● Problem details: Return exactly the lines from the "Image resolution: width=458" line through the last line of the entries below. Include no pictures.

● Dataset extract:

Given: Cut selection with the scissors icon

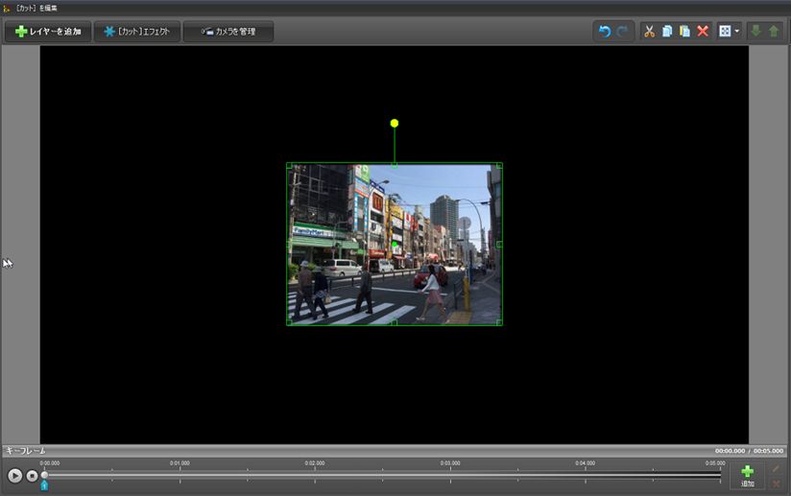Looking at the screenshot, I should click(x=649, y=32).
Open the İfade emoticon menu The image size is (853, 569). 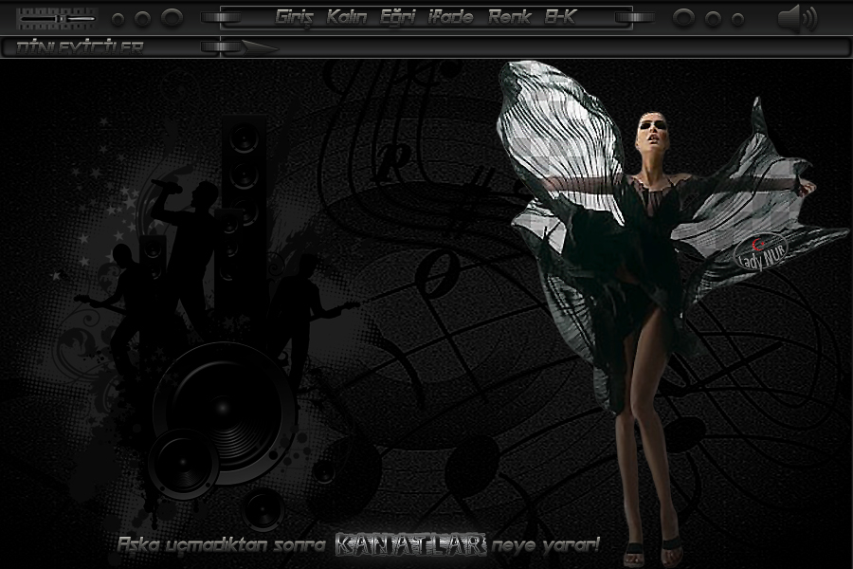coord(450,17)
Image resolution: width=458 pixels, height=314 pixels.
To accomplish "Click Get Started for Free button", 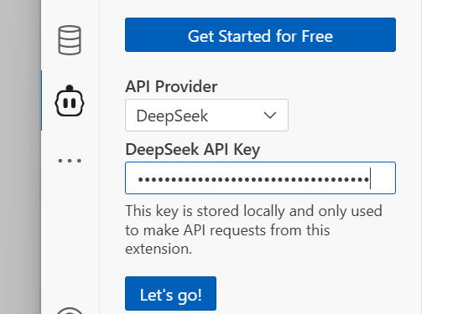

● Result:
Image resolution: width=458 pixels, height=314 pixels.
To accomplish "Click Get Started for Free button", 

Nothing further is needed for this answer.